Steps to make Quinoa, Mango & Mint Salad:
- In a pot, bring the water to a rolling boil. Add the quinoa, cover and let simmer at low flame for 15 minutes. Drain and transfer to a bowl to let cool until room temperature (you can speed up the cooling by placing a smaller bowl with ice cubes or chilled water on top of the quinoa).
- While the quinoa cools, dice onion, mangos, cucumber, tomato and cheese.
- Combine quinoa with diced ingredients, add the mint leaves. Toss with the lemon juice and season with salt and pepper. Voilá!
And since it features both quinoa–a "complete" protein with all the essential amino acids–and black beans, it's a vegetarian protein powerhouse. Serve on a bed of Boston lettuce or in a pita pocket. Bring chicken stock, quinoa, curry powder, garlic powder, salt, and pepper to a boil in a saucepan over high heat. Rinse quinoa in a fine sieve until water runs clear, drain and transfer to a medium pot. The avocado starts to brown and the mango makes the quinoa a little soggy after a while.

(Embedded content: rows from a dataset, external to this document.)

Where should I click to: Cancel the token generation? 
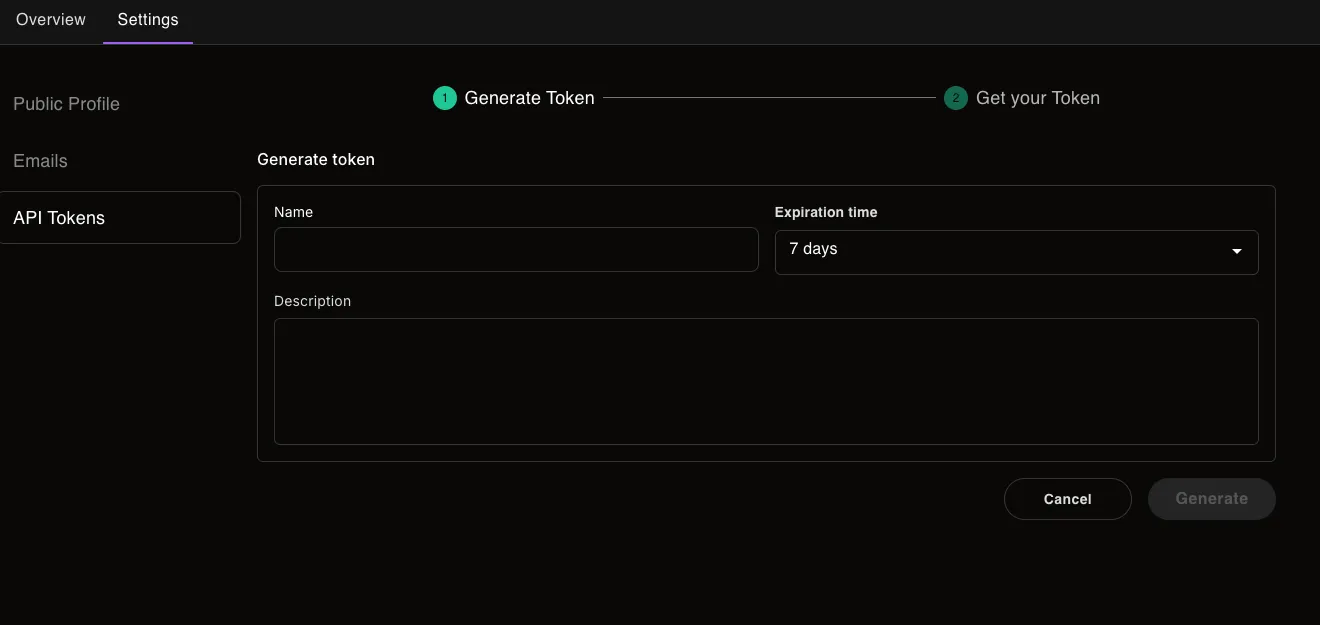1067,498
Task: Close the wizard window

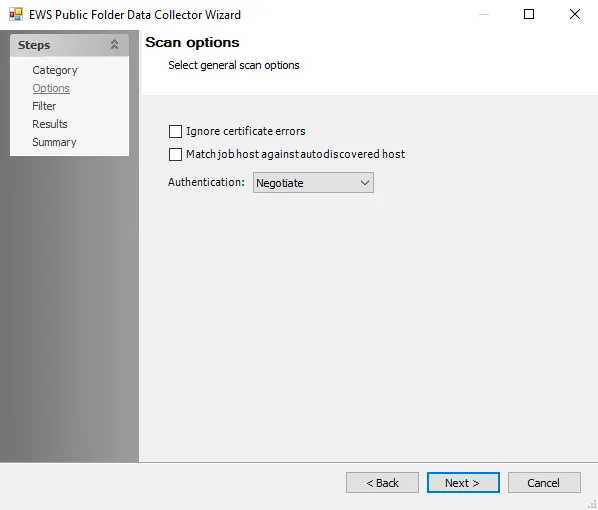Action: [575, 14]
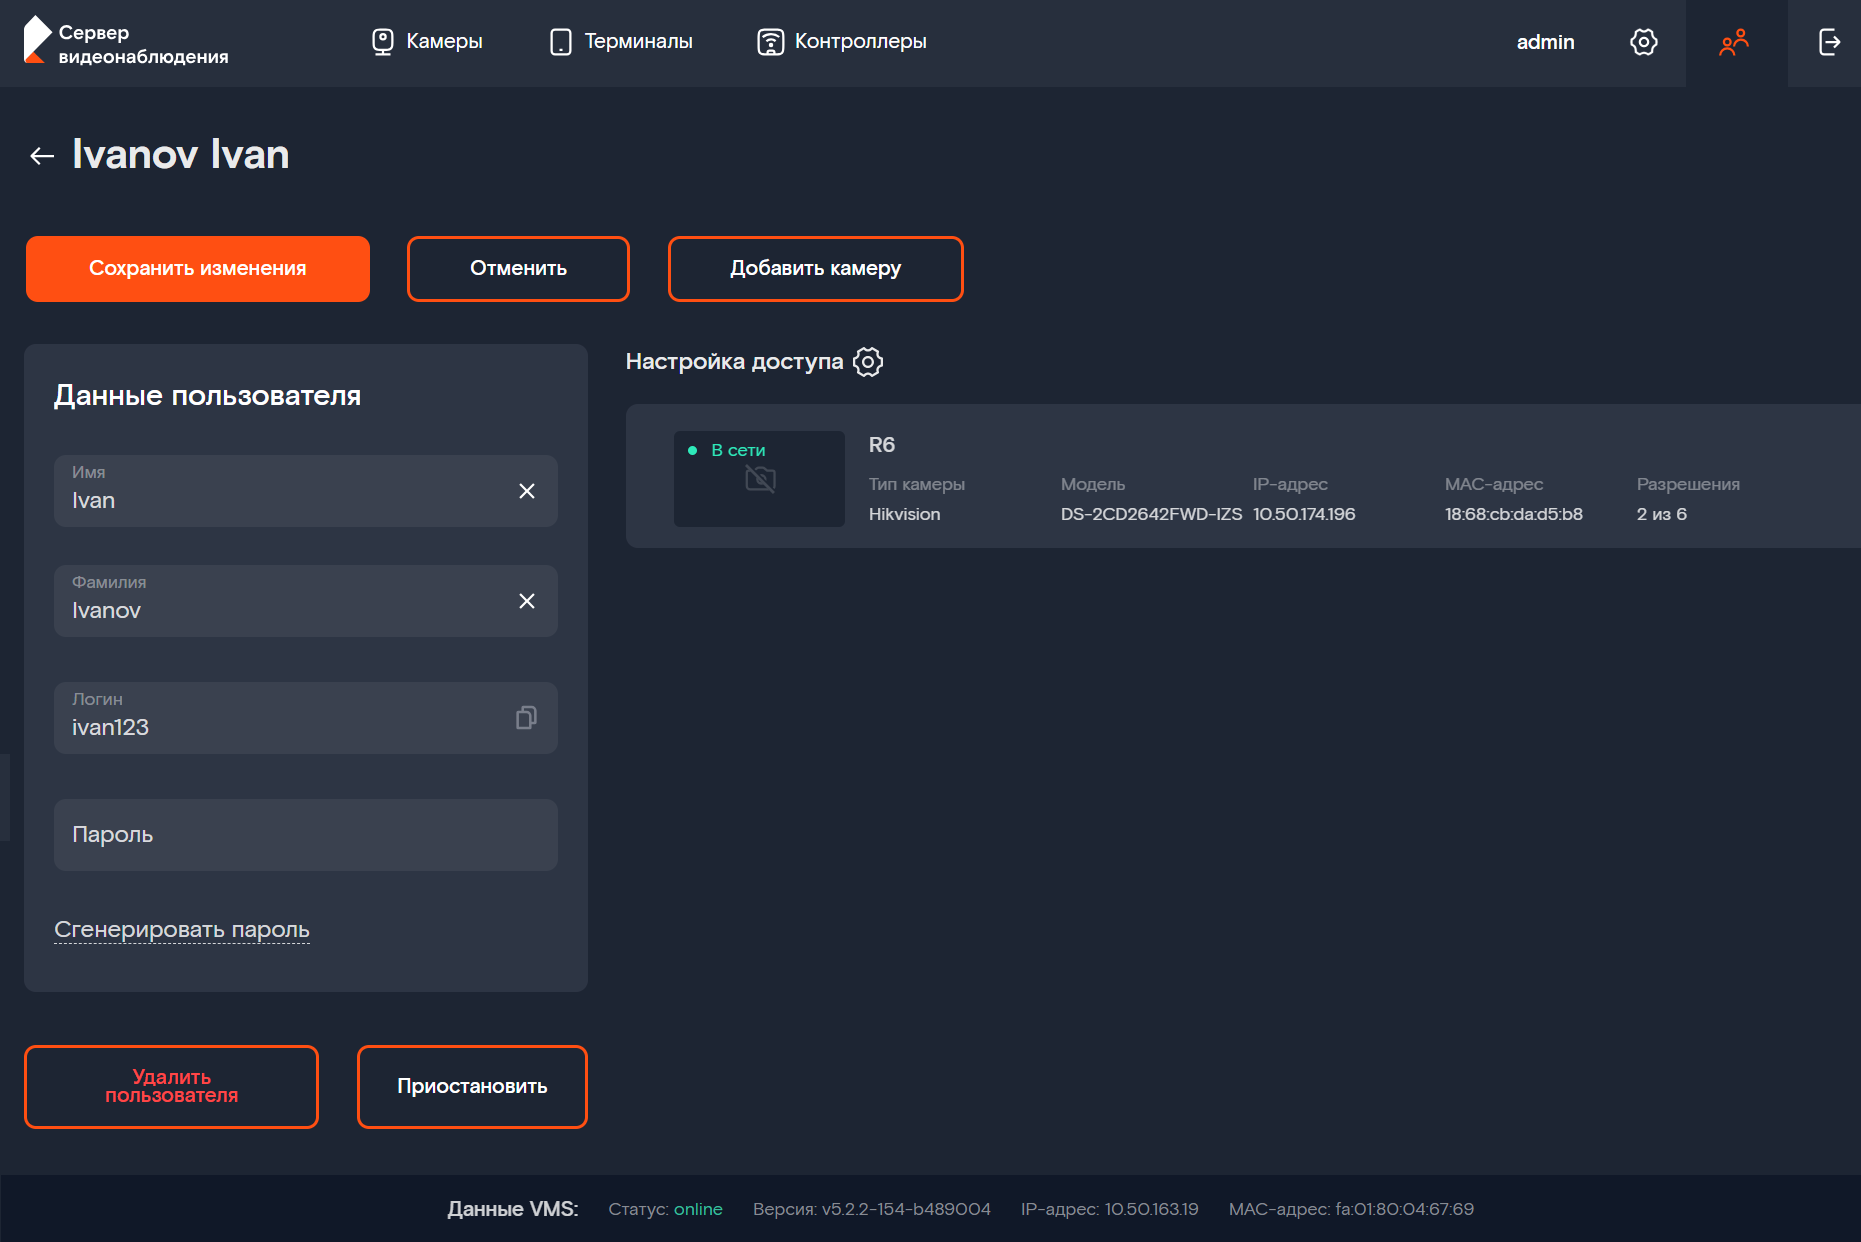The width and height of the screenshot is (1861, 1242).
Task: Click Сгенерировать пароль link
Action: (x=182, y=930)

So that’s going to wrap it up for this special food quinoa, mango & mint salad recipe. Thank you very much for reading. I’m sure you will make this at home. There’s gonna be more interesting food at home recipes coming up. Remember to bookmark this page on your browser, and share it to your loved ones, colleague and friends. Thanks again for reading. Go on get cooking!